Entries provided =>
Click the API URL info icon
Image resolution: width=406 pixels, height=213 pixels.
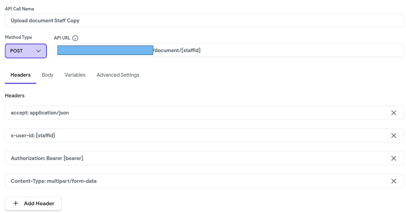click(x=75, y=38)

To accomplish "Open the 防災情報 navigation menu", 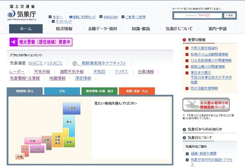I will click(64, 29).
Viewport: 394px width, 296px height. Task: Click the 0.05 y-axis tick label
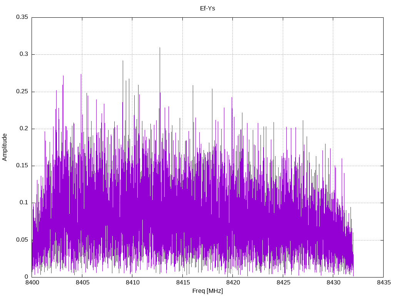click(22, 240)
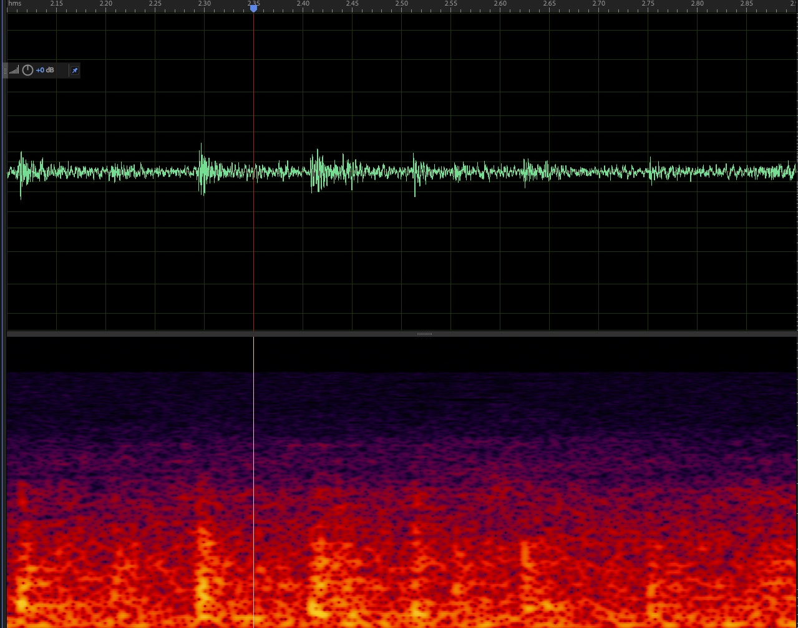Click the 2.40 mark on the time ruler
798x628 pixels.
click(303, 4)
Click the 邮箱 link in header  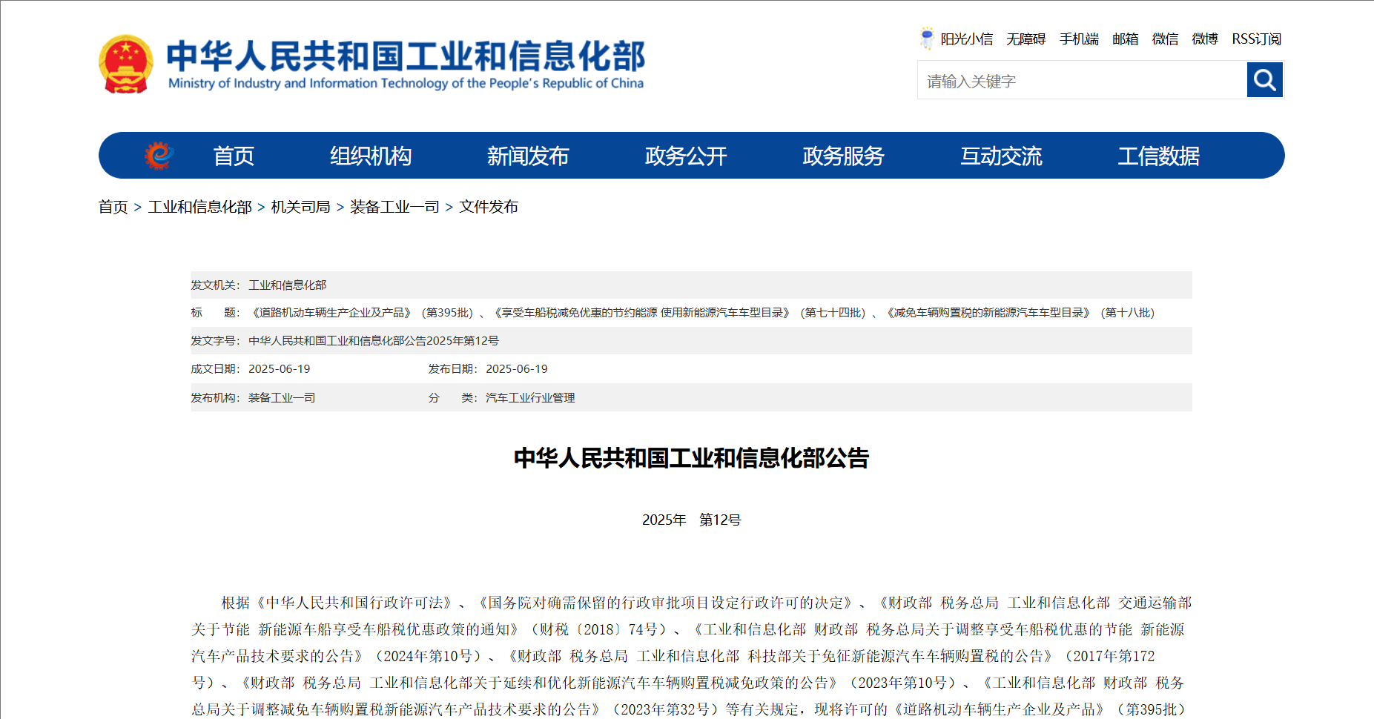1125,39
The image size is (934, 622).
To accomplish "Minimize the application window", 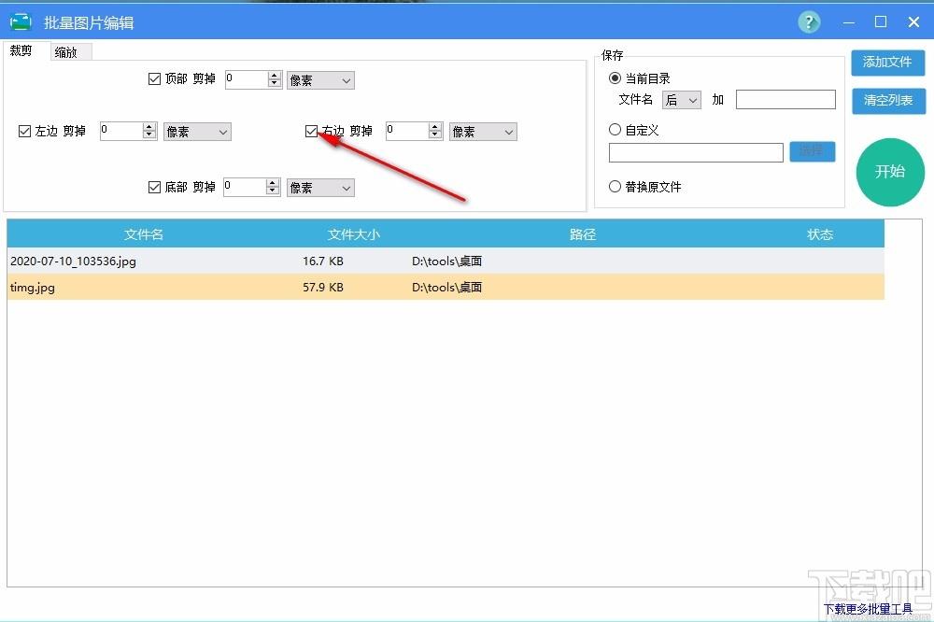I will (x=848, y=22).
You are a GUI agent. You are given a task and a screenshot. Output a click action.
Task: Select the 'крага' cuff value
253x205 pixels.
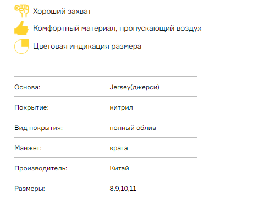point(119,148)
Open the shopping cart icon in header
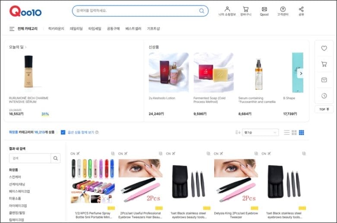Image resolution: width=337 pixels, height=223 pixels. [x=245, y=9]
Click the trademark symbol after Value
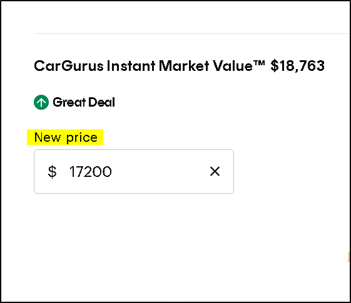 point(259,63)
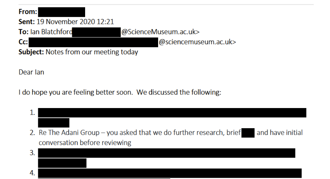330x179 pixels.
Task: Select the redacted text of item 3
Action: tap(167, 153)
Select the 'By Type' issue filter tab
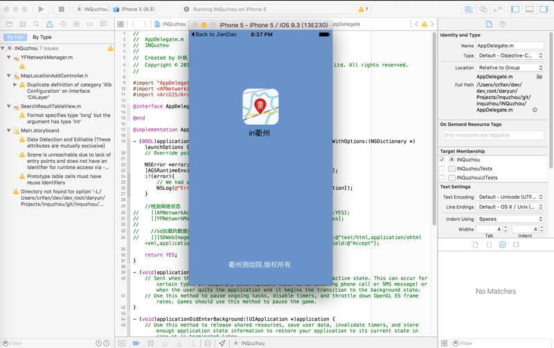The height and width of the screenshot is (348, 554). (x=42, y=37)
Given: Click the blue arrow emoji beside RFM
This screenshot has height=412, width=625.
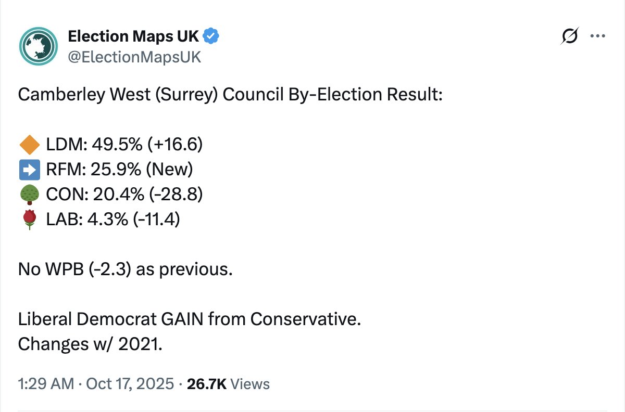Looking at the screenshot, I should 29,170.
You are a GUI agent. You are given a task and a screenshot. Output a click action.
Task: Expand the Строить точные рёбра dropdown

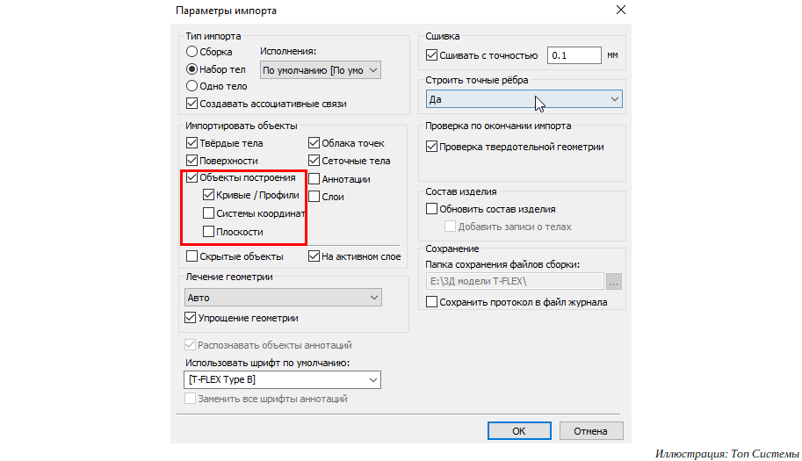click(524, 99)
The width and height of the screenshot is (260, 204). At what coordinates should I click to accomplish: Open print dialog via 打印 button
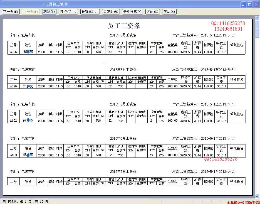[68, 12]
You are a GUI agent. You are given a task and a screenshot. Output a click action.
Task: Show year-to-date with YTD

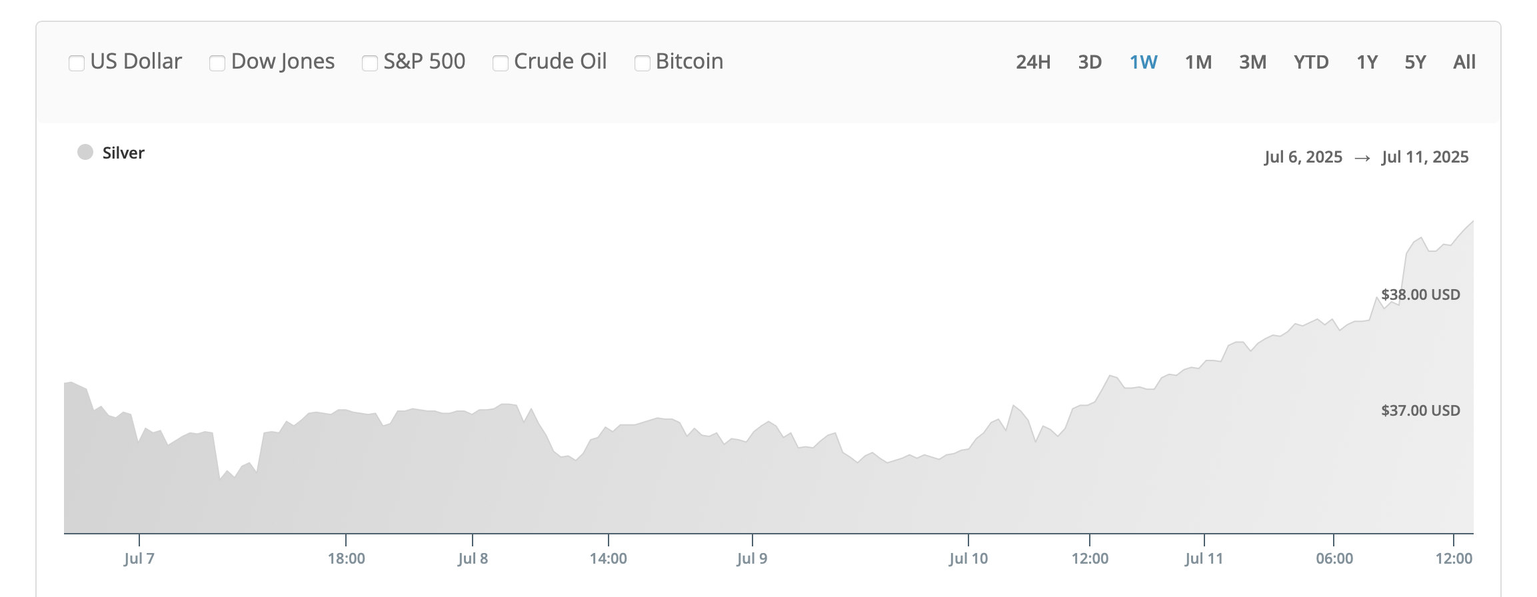click(1311, 62)
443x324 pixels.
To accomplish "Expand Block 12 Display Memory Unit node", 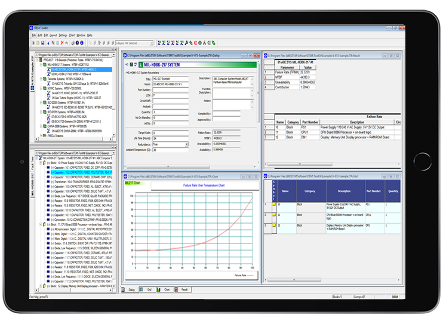I will click(40, 286).
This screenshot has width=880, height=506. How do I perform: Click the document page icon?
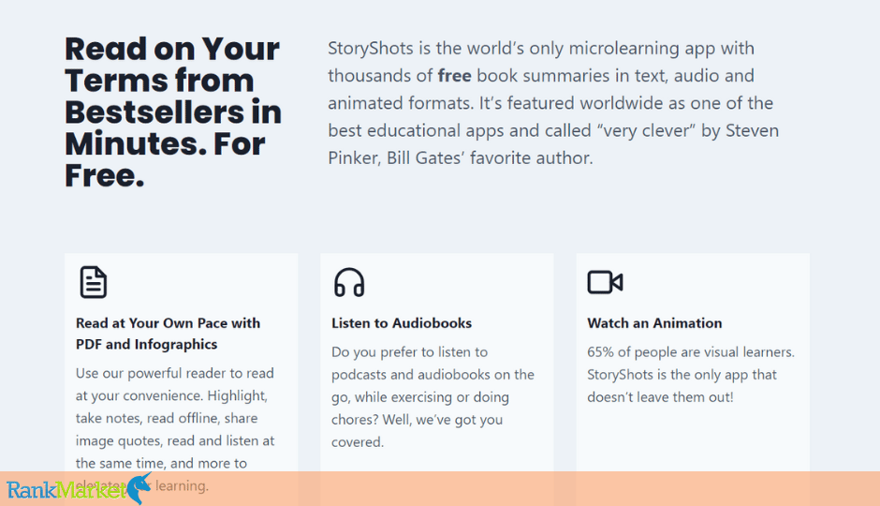[94, 282]

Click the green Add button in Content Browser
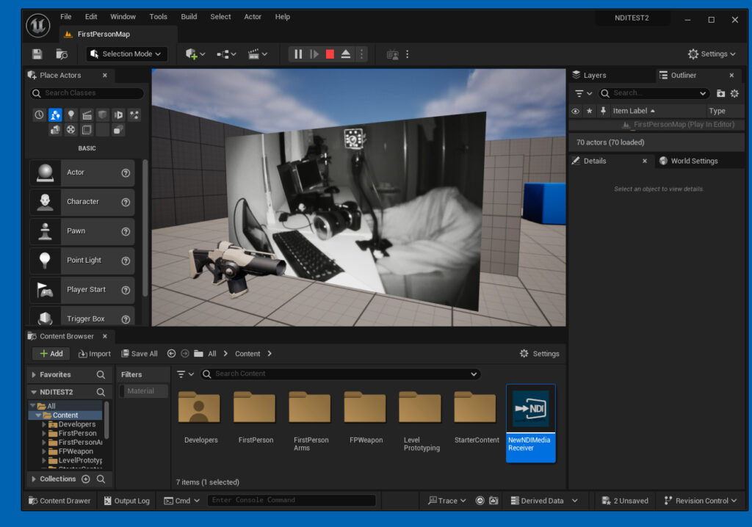50,353
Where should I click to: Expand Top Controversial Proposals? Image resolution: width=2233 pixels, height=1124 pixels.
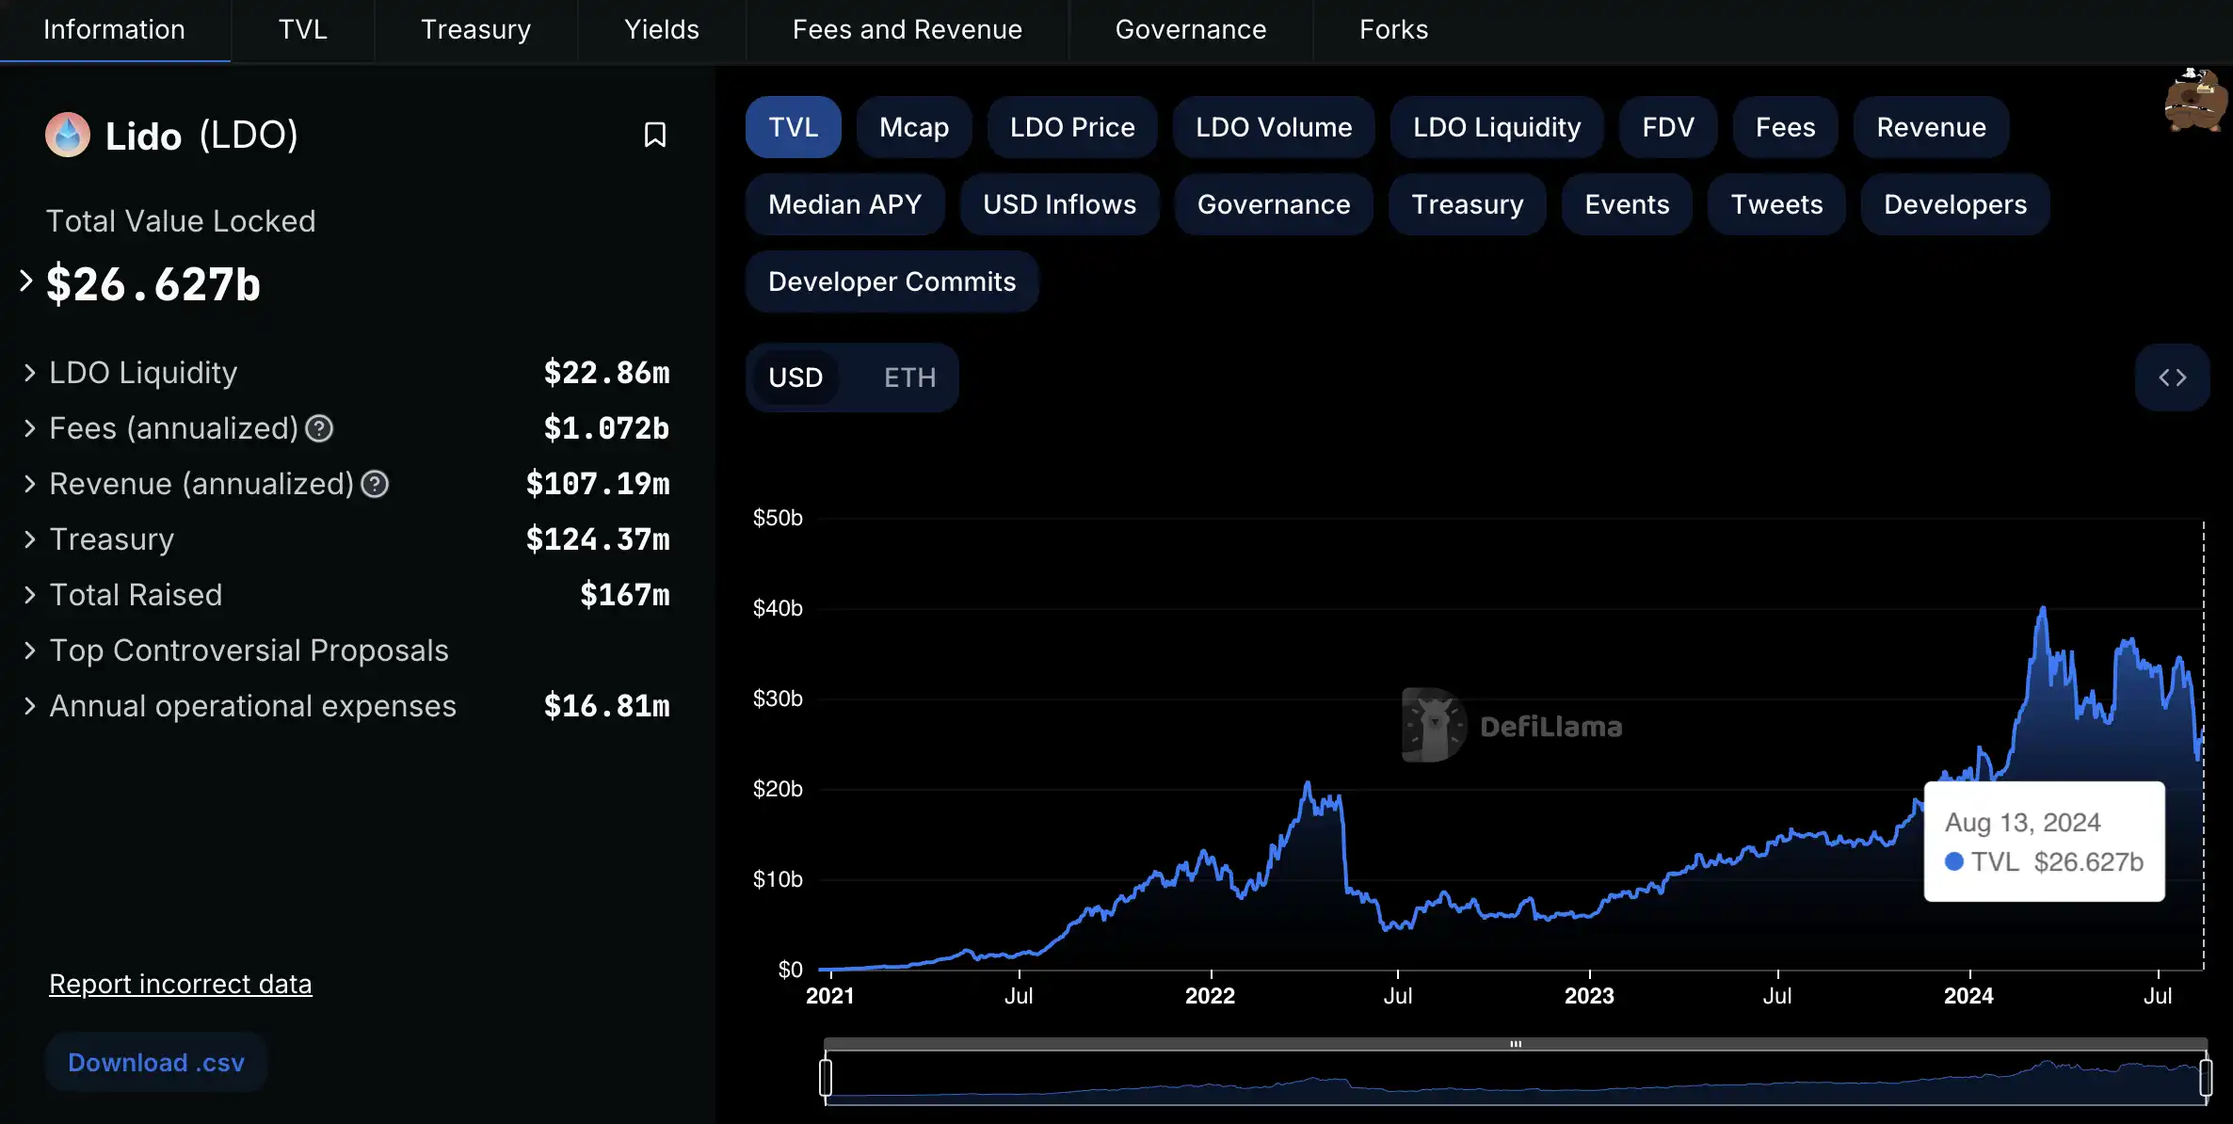tap(29, 650)
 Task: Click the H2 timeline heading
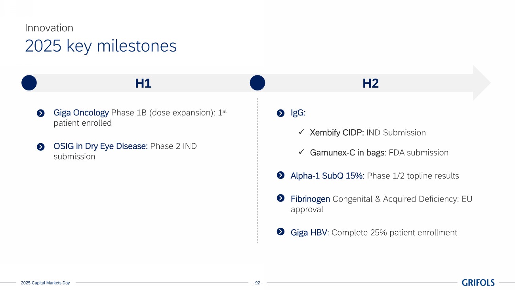tap(370, 84)
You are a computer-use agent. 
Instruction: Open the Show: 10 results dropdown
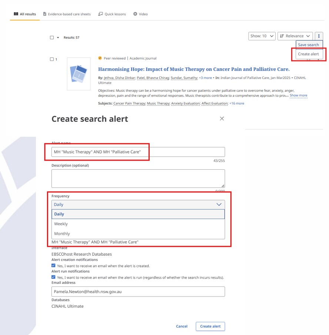[262, 36]

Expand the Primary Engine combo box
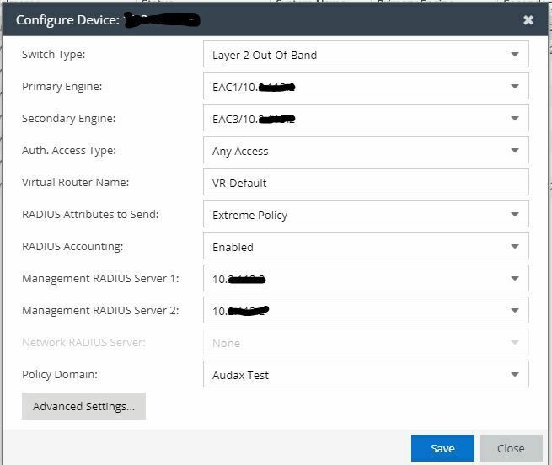[514, 87]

Problem statement =>
Pull out every line of the listing that contains the word "button", and copy each one.

Exercise result =>
The width and height of the screenshot is (260, 204). At what coordinates should I click to accomplish: Open print dialog via 打印 button
Click the green Add button in Content Browser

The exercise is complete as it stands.